In 1967, the Supreme Court of Pennsylvania similarly declared:

“Remember the Sabbath day to keep it holy; six days shalt thou labor and do all thy work; but the seventh day is the Sabbath of the Lord thy God. In it thou shalt not do any work” [Deuteronomy 5:12-14]. This Divine pronouncement became part of the Common Law inherited by the thirteen American colonies and by the sovereign states of the American union.22

The modern U.S. Supreme Court asserts that even to this day, states have the right to enact laws honoring the Sabbath.23

5. Honor Your Parents.

A 1642 Connecticut law specifically cited the Decalogue as the basis for its civil laws related to honoring parents:

If any child or children above sixteen years old and of sufficient understanding shall curse or smite their normal father or mother, he or they shall be put to death unless it can be sufficiently testified that the parents have been very unChristianly negligent in the education of such children, or so provoke them by extreme and cruel correction that they have been forced thereunto to preserve themselves from death [or] maiming. Ex. 21:17, Lev. 20, Ex. 20:15.24

Three centuries later, a 1934 Louisiana appeals court affirmed the continuing influence of the Fifth Command on civil laws:

“Honor thy father and thy mother” is as much a command of the municipal law as it is a part of the Decalogue, regarded as holy by every Christian people. “A child,” says the code, “whatever be his age, owes honor and respect to his father and mother.”25

6. Do not murder.

A 1641 Massachusetts law declared:

Ex. 21.12, Numb. 35.13, 14, 30, 31. If any person commit any willful murder, which is manslaughter committed upon premeditated malice, hatred, or cruelty not in a man’s necessary and just defense, nor by mere casualty against his will, he shall be put to death.
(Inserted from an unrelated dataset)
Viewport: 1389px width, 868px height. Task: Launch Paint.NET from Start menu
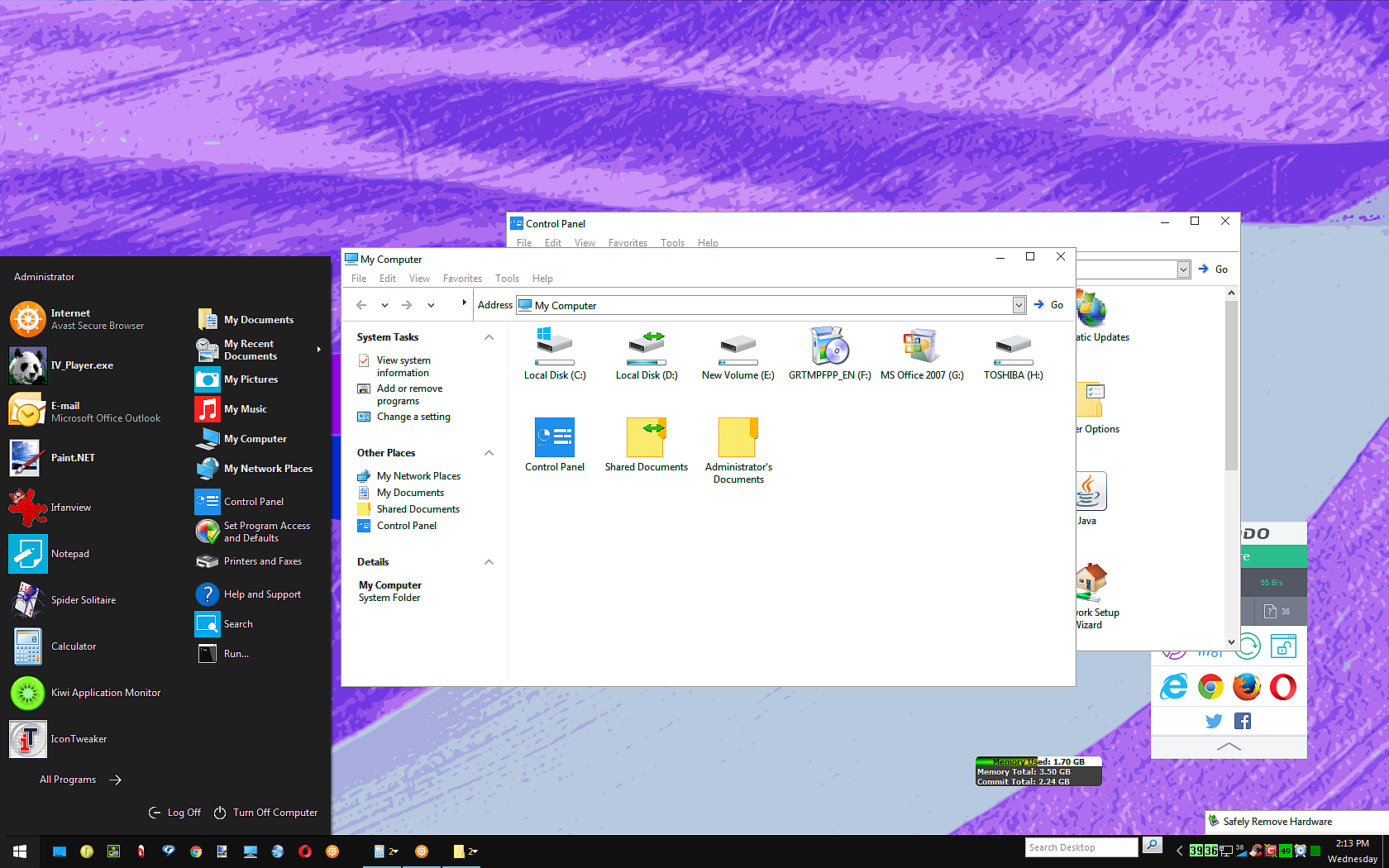click(x=73, y=458)
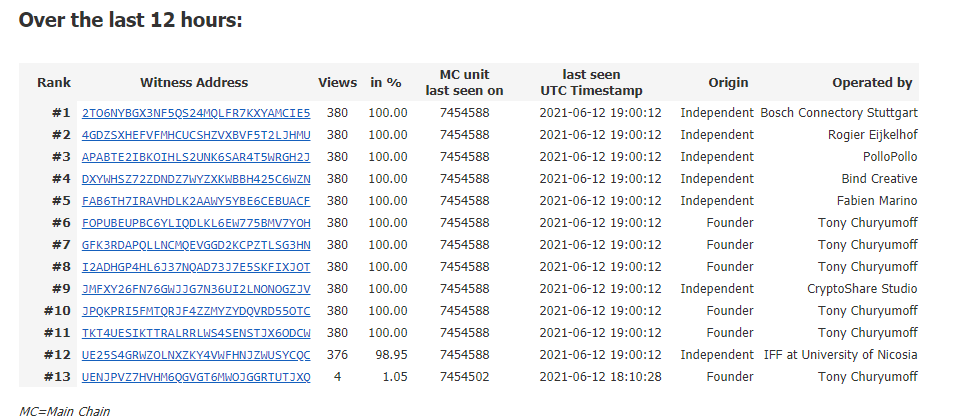Click witness JPQKPRI5FMTQRJF4ZZMYZYDQVRD55OTC

pos(196,311)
Ex. 21.14. If any person shall slay another through guile, either by poisoning or other such devilish practice, he shall be put to death.26

Similar provisions derived from the prohibition in the Ten Commandments can be found in the laws of the early colonies and subsequently of the independent states—laws spanning the centuries. Consequently, courts have been very candid in acknowledging the Decalogue as the origin of American civil murder laws, such as when a 1932 Kentucky appeals court asserted:

Following the promulgation of Moses at Mt. Sinai has required of each and every one of its citizens that “Thou shalt not murder” [Exodus 20:13]. If that law is violated, the one guilty of it has no right to demand more than a fair trial, and if, as a result thereof, the severest punishment for the crime is visited upon him, he has no one to blame but himself.27

7. Do not commit adultery.

Directly citing the Decalogue, a 1641 Massachusetts law declared:

If any person committeth adultery with a married or espoused wife, the adulterer and adulteress shall surely be put to death. Ex. 20.14.28

For three centuries, colonies and states based their adultery policies on the Decalogue. For example, a 1787 Vermont law stated:

Whereas the violation of the marriage covenant is contrary to the command of God [Exodus 20:14] and destructive to the peace of families: be it therefore enacted by the general assembly of the State of Vermont that if any man be found in bed with another man’s wife, or woman with another’s husband, . . . &c.29

In 1898, the highest criminal court in Texas declared:

“Thou shalt not commit adultery” is our law as well as the law of the Bible.30

And in 1955, the Washington Supreme Court likewise ruled:

Adultery, whether promiscuous or not, violates one of the Ten Commandments and the statutes of this state.31

8. Do Not Steal.

Early colonial laws are easily cited for evidence of the Decalogue’s influence on this prohibition, but consider more recent declarations, such as from the 1951 Louisiana Supreme Court, which recognized:

In the Ten Commandments, the basic law of all Christian countries, is found the admonition “Thou shalt not steal.”32

In 1940, the Supreme Court of California had similarly declared:

“Thou shalt not steal” applies with equal force and propriety to the industrialist of a complex civilization as to the simple herdsman of ancient Israel.33

And in 1914, a federal court ruled that the Constitution’s “takings clause” prohibiting government seizure of private property was an embodiment of the Decalogue’s Eighth Command against theft, including government theft.34

9. Do not perjure yourself.

A 1642 Connecticut law declared:

If any man rise up by false witness, wittingly and of purpose to take away any man’s life, he shall be put to death. Deut. 19:16, 18, 19.35

For over three centuries, civil laws against perjury were openly acknowledged to be derived from the Decalogue, as when the 1924 Oregon Supreme Court declared:

No official is above the law. “Thou shalt not bear false witness” is a command of the Decalogue, and that forbidden act is denounced by statute as a felony.36

10. Do not covet.

The Tenth Command actually forms the basis for many of the prohibitions given in the other commandments. That is, a violation of this commandment frequently precedes a violation of the others, particularly the command against stealing. As William Penn, the framer of the original laws of Pennsylvania, acknowledged:

He that covets can no more be a moral man than he that steals since he does so in his mind. Nor can he be one that robs his neighbor of his credit, or that craftily undermines him of his trade or office.37

Founding Father John Adams also granted the importance of this commandment:

The moment the idea is admitted into society that property is not as sacred as the laws of God, and that there is not a force of law and public justice to protect it, anarchy and tyranny commence. If “Thou shalt not covet” and “Thou shalt not steal” were not commandments of Heaven, they must be made inviolable precepts in every society before it can be civilized or made free.38

Many courts have acceded the numerous other categories of laws to which this provision of the Decalogue directly applies.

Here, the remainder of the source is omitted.